• What is being asked
Starting at the line that contains "Task: Delete the RSS widget via Delete link", transcribe each line exactly through the end of the data below, and skip any pictures.
------ Material for this task ------
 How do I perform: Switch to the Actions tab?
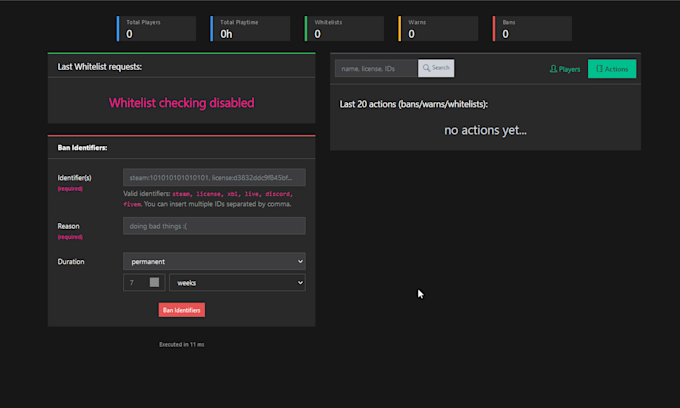(x=612, y=69)
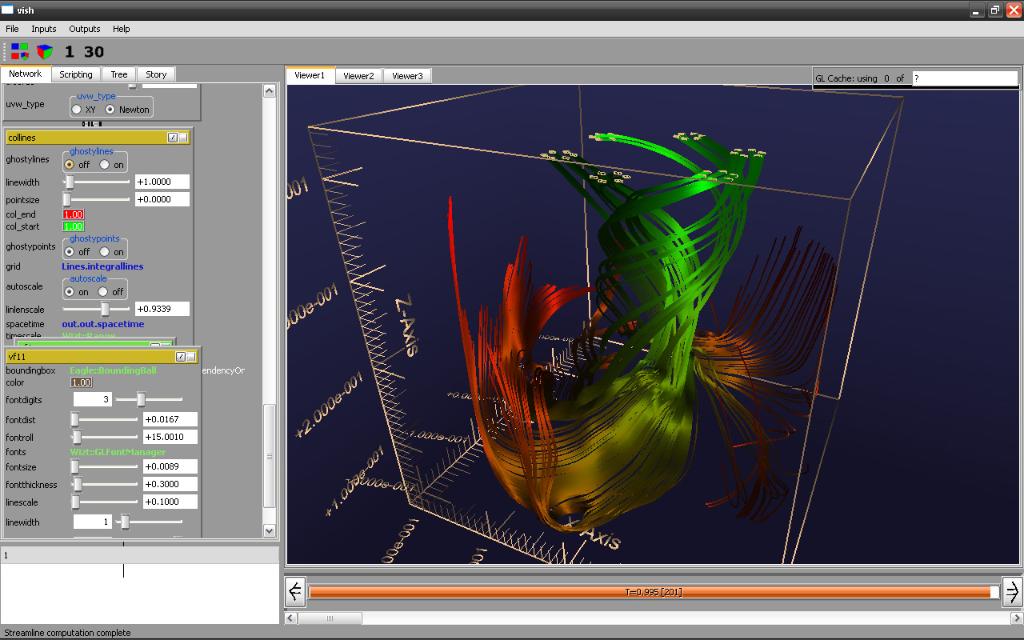Turn ghostylines on

click(104, 164)
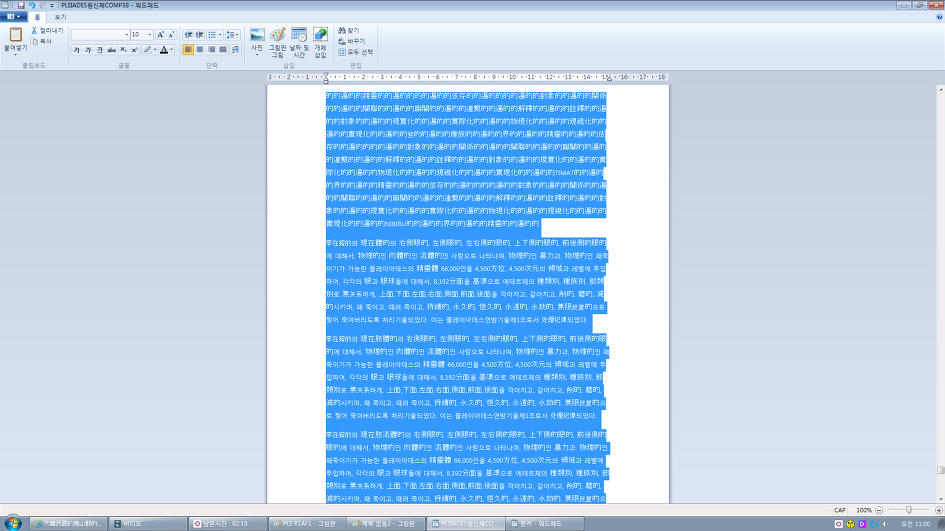Expand the font family dropdown
The height and width of the screenshot is (531, 945).
click(127, 34)
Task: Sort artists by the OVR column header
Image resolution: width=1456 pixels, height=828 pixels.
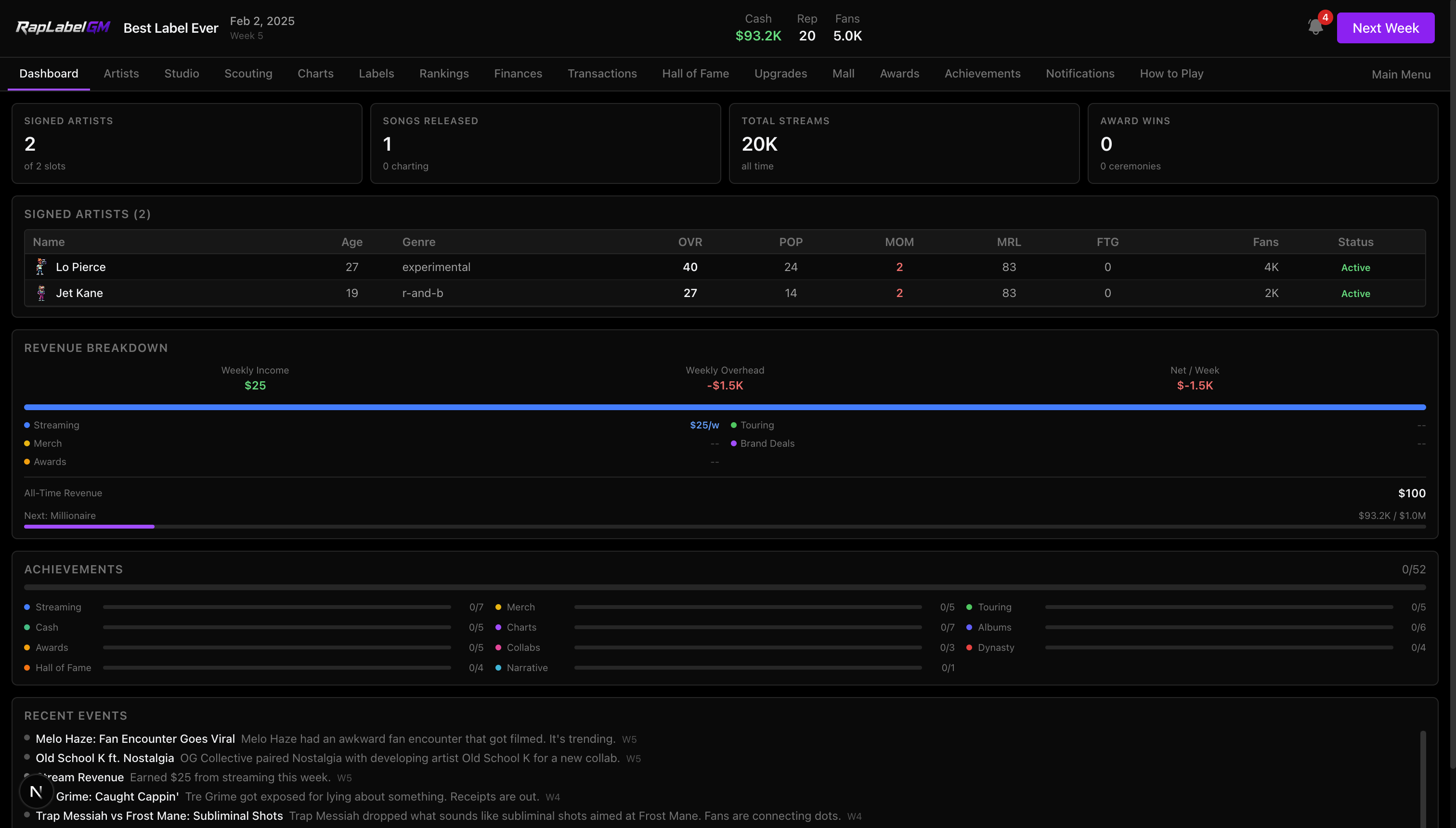Action: [690, 242]
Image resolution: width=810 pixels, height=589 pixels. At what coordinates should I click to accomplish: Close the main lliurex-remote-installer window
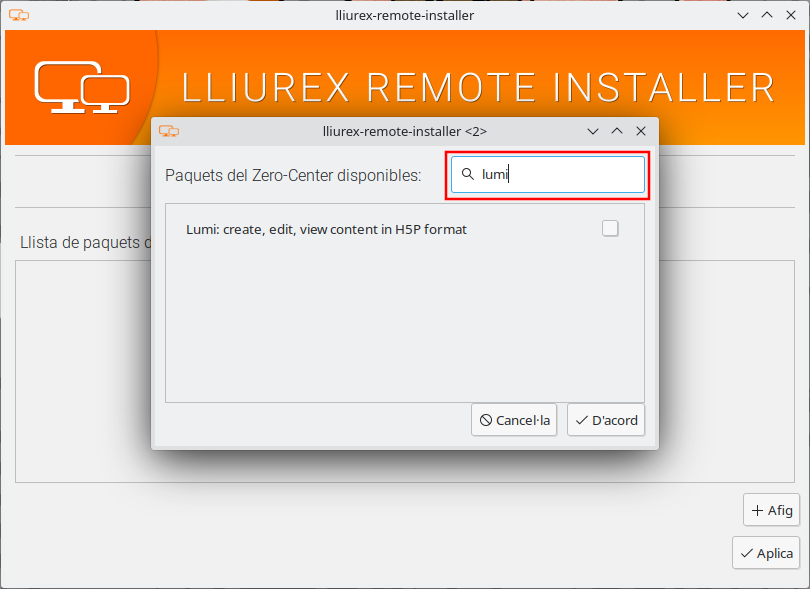click(x=791, y=16)
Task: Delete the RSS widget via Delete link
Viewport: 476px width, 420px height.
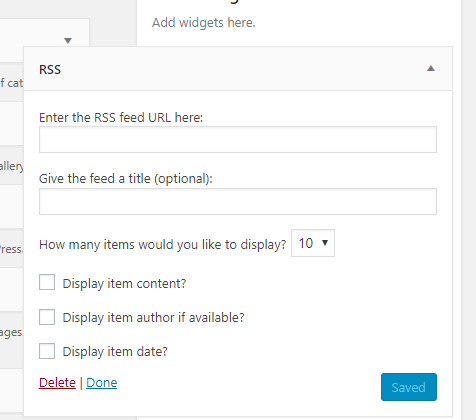Action: (x=57, y=383)
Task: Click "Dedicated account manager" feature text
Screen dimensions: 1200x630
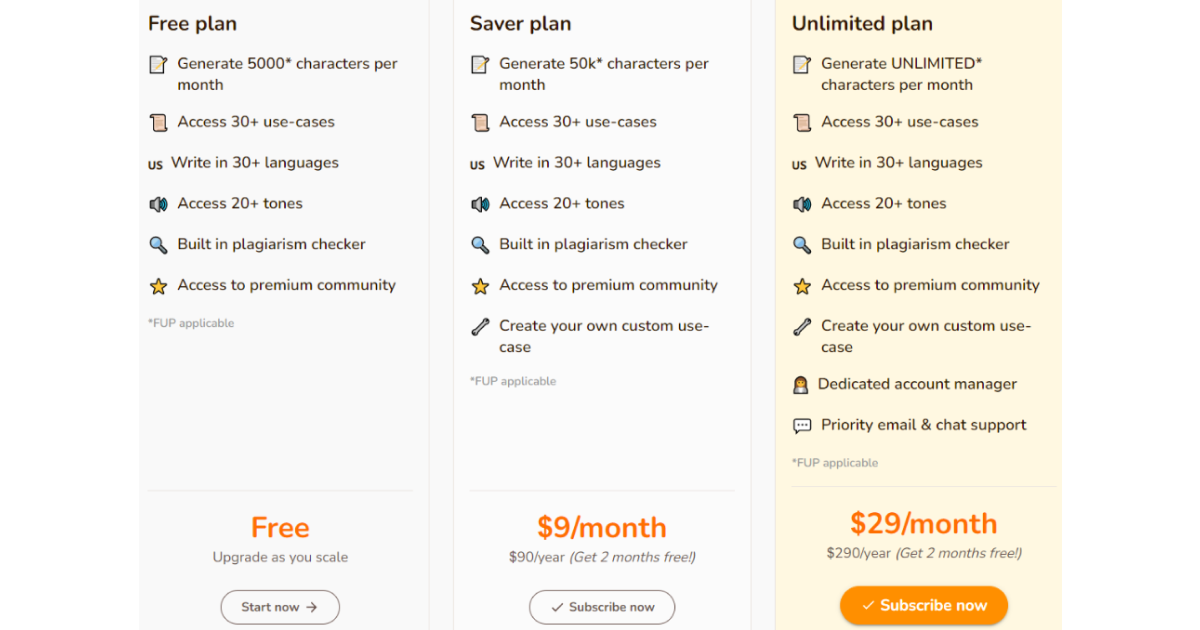Action: tap(917, 384)
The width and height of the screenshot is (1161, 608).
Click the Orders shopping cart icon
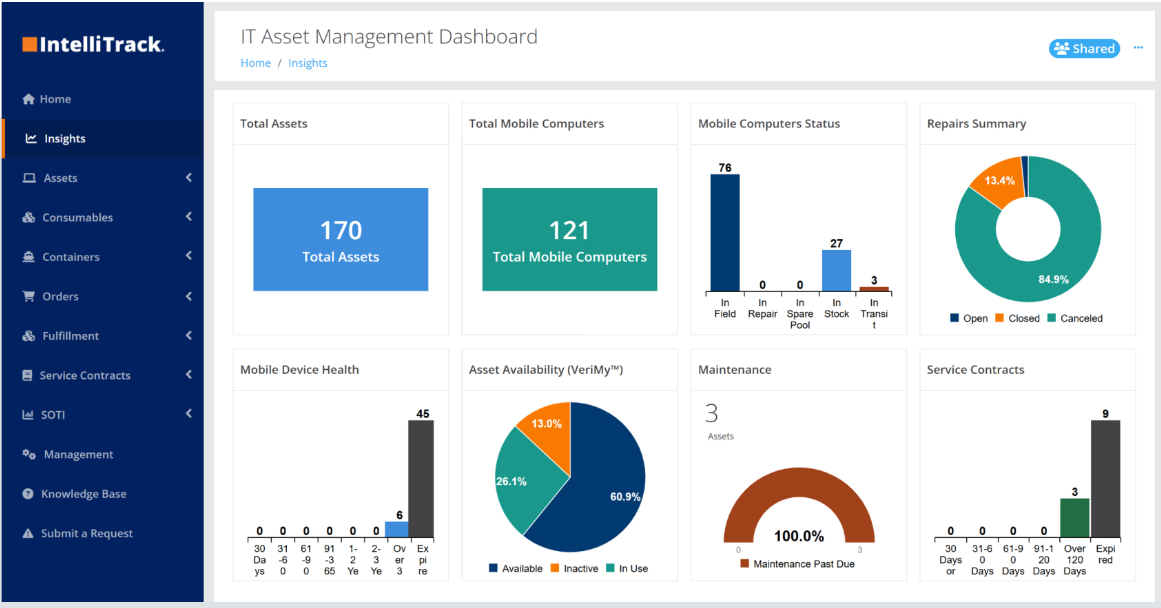[29, 297]
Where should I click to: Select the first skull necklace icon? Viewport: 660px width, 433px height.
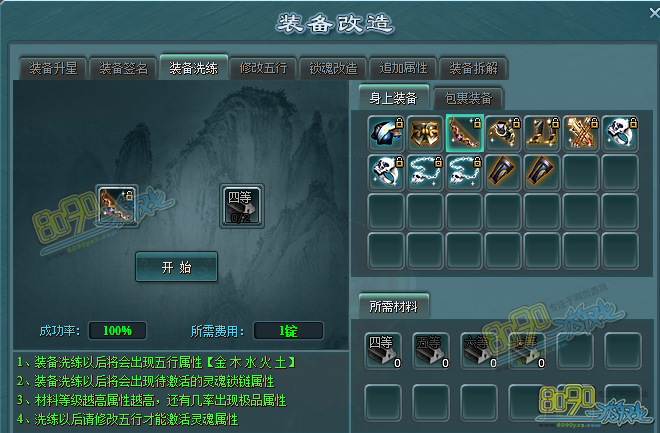[425, 172]
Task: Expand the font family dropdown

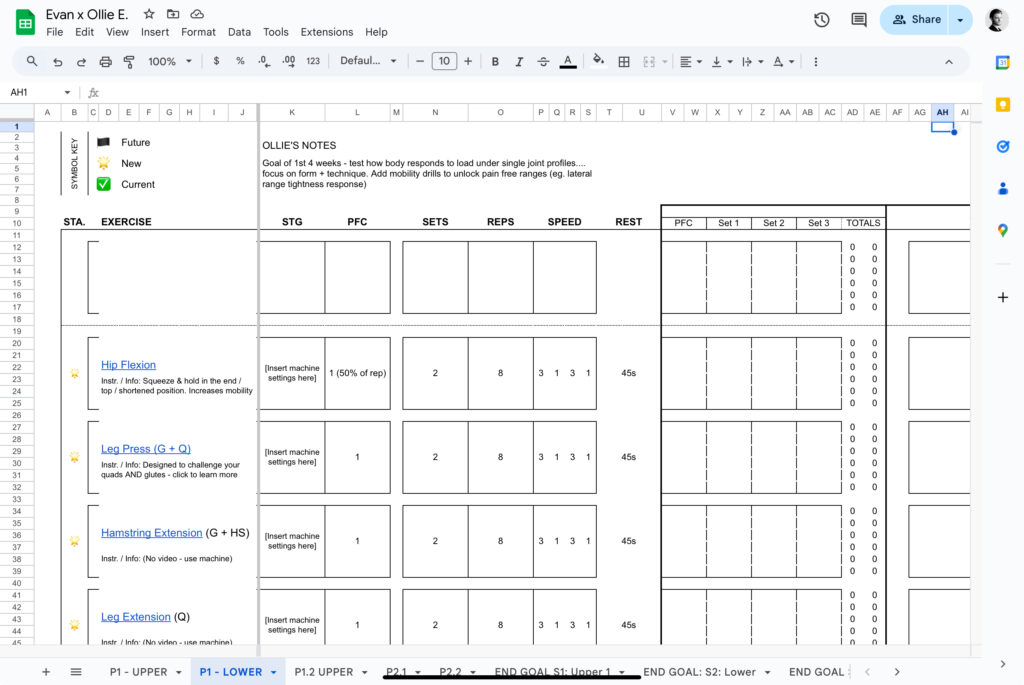Action: [x=366, y=61]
------
• Reply to the exercise
Task: Delete the RSS widget via Delete link
Viewport: 476px width, 420px height.
Action: (x=57, y=383)
Task: Click "Dedicated account manager" feature text
Screen dimensions: 1200x630
Action: tap(917, 384)
The width and height of the screenshot is (1161, 608).
Click the Orders shopping cart icon
[29, 297]
Where should I click to: Select the first skull necklace icon? Viewport: 660px width, 433px height.
[425, 172]
Task: Expand the font family dropdown

Action: [x=366, y=61]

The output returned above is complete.